▶ Aim of the exercise
Format the records below as a Markdown table with the columns Row and Line, giving each line its row number and leaving out blank lines. Start at the first line of the records and stop after the line that contains "pyautogui.click(x=463, y=710)".

▶ Provided material
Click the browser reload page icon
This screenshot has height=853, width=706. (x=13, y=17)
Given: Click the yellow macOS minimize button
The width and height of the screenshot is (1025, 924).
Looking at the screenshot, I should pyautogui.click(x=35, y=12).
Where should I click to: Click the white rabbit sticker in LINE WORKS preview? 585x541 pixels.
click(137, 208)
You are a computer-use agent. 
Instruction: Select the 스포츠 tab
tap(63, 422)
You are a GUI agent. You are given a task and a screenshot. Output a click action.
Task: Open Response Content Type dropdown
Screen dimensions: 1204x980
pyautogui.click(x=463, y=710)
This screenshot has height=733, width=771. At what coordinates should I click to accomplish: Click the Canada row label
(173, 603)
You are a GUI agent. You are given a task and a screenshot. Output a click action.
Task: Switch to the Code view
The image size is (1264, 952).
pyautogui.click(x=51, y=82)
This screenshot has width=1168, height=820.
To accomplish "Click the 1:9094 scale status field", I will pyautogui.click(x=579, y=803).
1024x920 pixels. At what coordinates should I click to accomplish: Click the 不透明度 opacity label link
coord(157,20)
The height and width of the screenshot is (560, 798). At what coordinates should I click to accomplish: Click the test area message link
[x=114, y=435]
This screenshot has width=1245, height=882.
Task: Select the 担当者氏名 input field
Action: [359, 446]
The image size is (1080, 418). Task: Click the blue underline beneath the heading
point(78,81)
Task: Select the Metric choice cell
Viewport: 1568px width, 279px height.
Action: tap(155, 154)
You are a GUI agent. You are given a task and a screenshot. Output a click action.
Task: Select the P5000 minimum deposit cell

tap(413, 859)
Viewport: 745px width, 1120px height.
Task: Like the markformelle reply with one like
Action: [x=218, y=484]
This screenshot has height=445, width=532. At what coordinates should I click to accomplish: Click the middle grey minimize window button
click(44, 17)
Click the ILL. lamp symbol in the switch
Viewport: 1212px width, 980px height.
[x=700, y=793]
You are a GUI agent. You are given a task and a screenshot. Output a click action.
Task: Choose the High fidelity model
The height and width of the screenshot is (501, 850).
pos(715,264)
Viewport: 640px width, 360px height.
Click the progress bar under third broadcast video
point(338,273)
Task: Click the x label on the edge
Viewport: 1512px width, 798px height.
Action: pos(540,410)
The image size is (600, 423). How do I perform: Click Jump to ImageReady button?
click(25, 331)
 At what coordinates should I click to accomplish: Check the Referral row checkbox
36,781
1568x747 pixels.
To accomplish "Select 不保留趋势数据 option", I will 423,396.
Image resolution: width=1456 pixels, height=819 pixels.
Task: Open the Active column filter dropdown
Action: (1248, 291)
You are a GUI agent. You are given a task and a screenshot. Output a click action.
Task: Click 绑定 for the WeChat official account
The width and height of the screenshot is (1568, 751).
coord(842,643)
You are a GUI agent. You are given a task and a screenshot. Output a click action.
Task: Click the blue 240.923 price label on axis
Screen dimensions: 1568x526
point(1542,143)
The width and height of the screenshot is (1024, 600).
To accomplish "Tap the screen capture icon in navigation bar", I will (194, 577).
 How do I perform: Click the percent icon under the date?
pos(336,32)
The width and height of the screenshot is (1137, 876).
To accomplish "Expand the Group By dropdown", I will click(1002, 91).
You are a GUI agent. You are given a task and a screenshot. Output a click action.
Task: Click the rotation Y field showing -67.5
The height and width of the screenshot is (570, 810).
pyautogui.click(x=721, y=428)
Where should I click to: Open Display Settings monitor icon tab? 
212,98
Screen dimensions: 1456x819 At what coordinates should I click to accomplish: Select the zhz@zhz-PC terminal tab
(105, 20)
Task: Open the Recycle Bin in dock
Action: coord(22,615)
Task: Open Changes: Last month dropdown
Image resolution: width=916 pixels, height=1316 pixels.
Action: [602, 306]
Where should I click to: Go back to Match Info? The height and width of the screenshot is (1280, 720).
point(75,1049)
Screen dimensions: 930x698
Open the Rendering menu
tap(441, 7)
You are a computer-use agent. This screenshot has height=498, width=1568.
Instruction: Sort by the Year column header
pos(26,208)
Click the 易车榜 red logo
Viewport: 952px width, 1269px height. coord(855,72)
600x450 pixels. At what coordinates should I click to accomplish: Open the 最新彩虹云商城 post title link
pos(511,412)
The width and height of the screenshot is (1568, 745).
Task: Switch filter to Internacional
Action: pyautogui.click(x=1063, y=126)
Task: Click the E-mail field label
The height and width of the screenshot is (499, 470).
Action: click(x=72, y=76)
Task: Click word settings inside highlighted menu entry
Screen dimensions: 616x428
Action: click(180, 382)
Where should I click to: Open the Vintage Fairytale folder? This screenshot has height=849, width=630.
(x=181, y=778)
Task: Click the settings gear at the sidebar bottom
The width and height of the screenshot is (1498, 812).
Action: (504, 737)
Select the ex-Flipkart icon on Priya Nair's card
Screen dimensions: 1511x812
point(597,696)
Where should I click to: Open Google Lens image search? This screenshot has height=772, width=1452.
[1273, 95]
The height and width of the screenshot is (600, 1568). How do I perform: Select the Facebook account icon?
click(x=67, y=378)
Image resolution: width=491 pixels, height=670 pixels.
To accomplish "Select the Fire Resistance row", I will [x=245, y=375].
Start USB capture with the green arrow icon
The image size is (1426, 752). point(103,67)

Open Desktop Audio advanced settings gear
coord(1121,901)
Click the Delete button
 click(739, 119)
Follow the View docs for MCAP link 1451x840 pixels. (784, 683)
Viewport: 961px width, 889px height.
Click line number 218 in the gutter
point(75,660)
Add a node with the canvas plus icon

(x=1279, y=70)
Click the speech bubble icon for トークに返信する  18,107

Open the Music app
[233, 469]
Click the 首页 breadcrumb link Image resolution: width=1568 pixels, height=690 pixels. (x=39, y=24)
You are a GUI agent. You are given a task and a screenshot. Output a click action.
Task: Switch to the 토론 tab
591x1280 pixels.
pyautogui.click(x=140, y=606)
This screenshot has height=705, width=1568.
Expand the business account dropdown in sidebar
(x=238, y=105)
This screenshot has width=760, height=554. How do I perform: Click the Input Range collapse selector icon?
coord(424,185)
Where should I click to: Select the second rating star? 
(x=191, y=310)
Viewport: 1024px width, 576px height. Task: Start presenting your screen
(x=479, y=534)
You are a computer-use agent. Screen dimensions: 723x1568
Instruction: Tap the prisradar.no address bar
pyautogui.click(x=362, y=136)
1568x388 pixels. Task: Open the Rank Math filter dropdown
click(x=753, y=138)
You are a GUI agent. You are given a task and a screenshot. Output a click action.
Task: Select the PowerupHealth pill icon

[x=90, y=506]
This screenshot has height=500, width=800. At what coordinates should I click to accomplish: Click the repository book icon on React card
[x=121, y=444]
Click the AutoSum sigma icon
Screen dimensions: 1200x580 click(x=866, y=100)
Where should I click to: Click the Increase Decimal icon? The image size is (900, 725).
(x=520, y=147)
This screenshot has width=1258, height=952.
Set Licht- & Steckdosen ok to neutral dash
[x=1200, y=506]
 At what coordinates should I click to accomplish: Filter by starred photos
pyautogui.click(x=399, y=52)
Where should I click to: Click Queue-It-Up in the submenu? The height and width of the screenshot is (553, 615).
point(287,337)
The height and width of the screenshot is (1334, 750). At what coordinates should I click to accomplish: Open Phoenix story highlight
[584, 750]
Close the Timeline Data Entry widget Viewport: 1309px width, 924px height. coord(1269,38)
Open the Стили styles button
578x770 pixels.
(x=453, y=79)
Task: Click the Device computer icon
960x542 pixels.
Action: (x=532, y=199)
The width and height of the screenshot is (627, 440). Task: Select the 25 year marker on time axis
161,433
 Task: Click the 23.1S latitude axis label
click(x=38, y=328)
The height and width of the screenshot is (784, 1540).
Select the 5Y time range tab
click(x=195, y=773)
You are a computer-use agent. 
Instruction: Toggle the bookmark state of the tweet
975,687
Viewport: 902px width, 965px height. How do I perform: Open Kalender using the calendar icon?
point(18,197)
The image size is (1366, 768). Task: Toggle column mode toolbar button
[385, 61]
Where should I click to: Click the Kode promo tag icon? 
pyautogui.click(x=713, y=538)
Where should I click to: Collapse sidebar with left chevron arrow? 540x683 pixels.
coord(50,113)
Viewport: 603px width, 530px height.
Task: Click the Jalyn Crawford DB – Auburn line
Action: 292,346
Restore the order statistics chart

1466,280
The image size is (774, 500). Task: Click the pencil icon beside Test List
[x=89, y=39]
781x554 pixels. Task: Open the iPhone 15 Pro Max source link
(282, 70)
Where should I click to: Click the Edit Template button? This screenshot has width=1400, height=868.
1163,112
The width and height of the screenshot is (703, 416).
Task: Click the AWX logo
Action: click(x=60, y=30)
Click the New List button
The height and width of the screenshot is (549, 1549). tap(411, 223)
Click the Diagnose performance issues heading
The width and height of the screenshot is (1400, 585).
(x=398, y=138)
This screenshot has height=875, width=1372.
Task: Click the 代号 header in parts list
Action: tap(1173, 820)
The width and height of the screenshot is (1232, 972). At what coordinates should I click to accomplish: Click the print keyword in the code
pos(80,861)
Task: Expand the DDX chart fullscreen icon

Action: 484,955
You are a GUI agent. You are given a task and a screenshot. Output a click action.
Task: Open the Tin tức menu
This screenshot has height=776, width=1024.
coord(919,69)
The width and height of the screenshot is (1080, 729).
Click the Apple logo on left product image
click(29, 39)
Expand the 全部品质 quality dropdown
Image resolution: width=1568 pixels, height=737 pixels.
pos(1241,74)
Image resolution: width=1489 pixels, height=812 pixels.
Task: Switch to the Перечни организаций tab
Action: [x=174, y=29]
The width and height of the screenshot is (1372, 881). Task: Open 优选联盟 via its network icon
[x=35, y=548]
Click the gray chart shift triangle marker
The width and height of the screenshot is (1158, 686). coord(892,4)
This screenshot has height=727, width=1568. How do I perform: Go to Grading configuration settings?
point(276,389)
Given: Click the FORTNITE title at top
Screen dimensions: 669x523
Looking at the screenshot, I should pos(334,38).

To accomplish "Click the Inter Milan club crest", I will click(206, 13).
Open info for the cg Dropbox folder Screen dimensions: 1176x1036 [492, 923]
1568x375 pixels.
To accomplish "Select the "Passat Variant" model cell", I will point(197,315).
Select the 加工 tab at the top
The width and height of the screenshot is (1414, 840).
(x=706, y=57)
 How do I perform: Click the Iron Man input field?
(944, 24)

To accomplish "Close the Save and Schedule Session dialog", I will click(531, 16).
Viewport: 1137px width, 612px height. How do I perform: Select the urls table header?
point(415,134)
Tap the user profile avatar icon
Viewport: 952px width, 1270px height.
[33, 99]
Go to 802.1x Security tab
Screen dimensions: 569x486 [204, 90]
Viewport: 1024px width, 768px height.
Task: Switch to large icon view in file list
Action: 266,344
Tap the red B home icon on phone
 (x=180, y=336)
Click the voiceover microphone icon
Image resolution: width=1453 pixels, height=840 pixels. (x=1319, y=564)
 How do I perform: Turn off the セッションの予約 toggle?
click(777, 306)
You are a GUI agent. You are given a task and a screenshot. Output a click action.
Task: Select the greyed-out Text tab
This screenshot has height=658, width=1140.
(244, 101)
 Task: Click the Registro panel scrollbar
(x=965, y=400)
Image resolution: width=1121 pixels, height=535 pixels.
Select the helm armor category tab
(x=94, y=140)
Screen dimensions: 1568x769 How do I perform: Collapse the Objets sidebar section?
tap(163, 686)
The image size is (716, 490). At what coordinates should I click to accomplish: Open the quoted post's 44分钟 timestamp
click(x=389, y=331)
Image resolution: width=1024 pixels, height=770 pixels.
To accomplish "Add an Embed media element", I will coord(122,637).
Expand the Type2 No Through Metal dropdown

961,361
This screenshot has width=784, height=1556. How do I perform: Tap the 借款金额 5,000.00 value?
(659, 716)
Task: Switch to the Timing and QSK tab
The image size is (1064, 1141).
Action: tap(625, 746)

▶ Task solution
| Row | Line |
|---|---|
| 1 | Click the browser reload page icon |
| 2 | This screenshot has height=853, width=706. (x=13, y=17) |
| 3 | Given: Click the yellow macOS minimize button |
| 4 | The width and height of the screenshot is (1025, 924). |
| 5 | Looking at the screenshot, I should pyautogui.click(x=35, y=12). |
| 6 | Where should I click to: Click the white rabbit sticker in LINE WORKS preview? 585x541 pixels. |
| 7 | click(137, 208) |
| 8 | You are a computer-use agent.  |
| 9 | Instruction: Select the 스포츠 tab |
| 10 | tap(63, 422) |
| 11 | You are a GUI agent. You are given a task and a screenshot. Output a click action. |
| 12 | Task: Open Response Content Type dropdown |
| 13 | Screen dimensions: 1204x980 |
| 14 | pyautogui.click(x=463, y=710) |